------ RECORDS SHOWN

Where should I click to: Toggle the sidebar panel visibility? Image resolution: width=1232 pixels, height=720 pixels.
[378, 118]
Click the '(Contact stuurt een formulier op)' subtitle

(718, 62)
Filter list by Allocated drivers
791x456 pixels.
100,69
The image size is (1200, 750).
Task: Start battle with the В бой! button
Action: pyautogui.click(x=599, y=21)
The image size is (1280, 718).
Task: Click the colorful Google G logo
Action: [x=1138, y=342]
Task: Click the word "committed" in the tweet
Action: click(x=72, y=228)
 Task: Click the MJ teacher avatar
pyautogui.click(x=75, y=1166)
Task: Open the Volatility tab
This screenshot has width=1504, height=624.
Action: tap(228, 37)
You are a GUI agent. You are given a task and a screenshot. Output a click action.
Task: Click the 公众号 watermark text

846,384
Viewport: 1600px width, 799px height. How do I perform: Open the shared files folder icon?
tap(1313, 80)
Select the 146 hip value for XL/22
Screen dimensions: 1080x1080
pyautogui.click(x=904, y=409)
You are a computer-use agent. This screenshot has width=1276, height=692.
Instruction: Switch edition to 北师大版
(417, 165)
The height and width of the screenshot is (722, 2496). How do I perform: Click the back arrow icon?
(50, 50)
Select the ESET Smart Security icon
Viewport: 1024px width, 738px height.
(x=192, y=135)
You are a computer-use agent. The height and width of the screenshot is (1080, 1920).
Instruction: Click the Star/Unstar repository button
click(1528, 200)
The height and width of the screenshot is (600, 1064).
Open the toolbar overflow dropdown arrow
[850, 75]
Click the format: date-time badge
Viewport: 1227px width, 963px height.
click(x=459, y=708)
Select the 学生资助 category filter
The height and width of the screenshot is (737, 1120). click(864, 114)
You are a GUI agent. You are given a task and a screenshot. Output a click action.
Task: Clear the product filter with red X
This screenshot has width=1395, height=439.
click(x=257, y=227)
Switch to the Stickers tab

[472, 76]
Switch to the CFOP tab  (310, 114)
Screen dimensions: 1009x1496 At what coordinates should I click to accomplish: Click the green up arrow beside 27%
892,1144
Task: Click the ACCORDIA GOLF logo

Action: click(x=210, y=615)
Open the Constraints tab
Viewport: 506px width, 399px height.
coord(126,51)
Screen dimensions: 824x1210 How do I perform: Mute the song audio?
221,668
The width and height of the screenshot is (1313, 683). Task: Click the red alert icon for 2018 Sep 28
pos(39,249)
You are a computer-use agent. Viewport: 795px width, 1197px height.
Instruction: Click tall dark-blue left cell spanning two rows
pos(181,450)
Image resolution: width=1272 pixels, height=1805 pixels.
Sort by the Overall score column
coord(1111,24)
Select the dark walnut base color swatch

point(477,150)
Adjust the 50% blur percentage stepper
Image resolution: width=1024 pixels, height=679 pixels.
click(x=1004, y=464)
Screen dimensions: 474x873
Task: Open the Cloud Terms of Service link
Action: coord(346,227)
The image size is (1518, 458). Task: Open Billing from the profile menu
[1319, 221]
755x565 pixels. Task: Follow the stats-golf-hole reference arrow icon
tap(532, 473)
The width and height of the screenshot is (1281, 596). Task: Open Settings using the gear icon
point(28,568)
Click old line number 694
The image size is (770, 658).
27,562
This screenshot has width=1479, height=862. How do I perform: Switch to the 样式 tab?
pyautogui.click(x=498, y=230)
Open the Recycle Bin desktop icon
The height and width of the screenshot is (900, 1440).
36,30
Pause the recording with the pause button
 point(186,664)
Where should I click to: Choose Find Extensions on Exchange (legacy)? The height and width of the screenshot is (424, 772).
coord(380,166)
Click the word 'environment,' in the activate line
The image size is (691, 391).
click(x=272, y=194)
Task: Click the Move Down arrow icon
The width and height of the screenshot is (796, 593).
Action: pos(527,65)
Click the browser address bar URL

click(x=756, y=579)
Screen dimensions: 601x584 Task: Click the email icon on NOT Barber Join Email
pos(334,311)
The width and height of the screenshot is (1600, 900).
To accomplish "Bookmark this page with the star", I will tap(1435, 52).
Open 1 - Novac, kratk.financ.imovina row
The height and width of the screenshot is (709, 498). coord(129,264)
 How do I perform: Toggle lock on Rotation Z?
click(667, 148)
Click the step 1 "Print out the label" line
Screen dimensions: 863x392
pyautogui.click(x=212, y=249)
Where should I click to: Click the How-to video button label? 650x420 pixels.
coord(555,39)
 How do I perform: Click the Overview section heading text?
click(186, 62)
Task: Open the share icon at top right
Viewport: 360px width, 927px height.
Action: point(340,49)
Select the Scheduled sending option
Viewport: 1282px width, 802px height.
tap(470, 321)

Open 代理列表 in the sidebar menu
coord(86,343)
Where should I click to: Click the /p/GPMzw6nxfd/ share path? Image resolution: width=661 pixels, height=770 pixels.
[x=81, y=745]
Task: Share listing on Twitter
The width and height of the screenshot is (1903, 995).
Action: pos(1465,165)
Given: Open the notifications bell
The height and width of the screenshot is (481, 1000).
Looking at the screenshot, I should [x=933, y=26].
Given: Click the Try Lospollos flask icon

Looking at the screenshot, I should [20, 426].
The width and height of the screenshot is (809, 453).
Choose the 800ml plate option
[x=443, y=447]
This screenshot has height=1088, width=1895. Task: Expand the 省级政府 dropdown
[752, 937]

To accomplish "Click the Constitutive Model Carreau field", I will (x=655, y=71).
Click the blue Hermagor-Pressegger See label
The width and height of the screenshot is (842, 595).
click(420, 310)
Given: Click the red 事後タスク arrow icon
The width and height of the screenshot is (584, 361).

------------

TASK DIRECTIONS: Every line above from the line with "Select the 146 hip value for XL/22" to the line with "The height and width of the screenshot is (600, 1064).", both included, must be reproduced exactly, and no other line may appear.

SOLUTION BELOW:
Select the 146 hip value for XL/22
Screen dimensions: 1080x1080
pyautogui.click(x=904, y=409)
You are a computer-use agent. This screenshot has width=1276, height=692.
Instruction: Switch edition to 北师大版
(417, 165)
The height and width of the screenshot is (722, 2496). How do I perform: Click the back arrow icon?
(50, 50)
Select the ESET Smart Security icon
Viewport: 1024px width, 738px height.
(x=192, y=135)
You are a computer-use agent. The height and width of the screenshot is (1080, 1920).
Instruction: Click the Star/Unstar repository button
click(1528, 200)
The height and width of the screenshot is (600, 1064).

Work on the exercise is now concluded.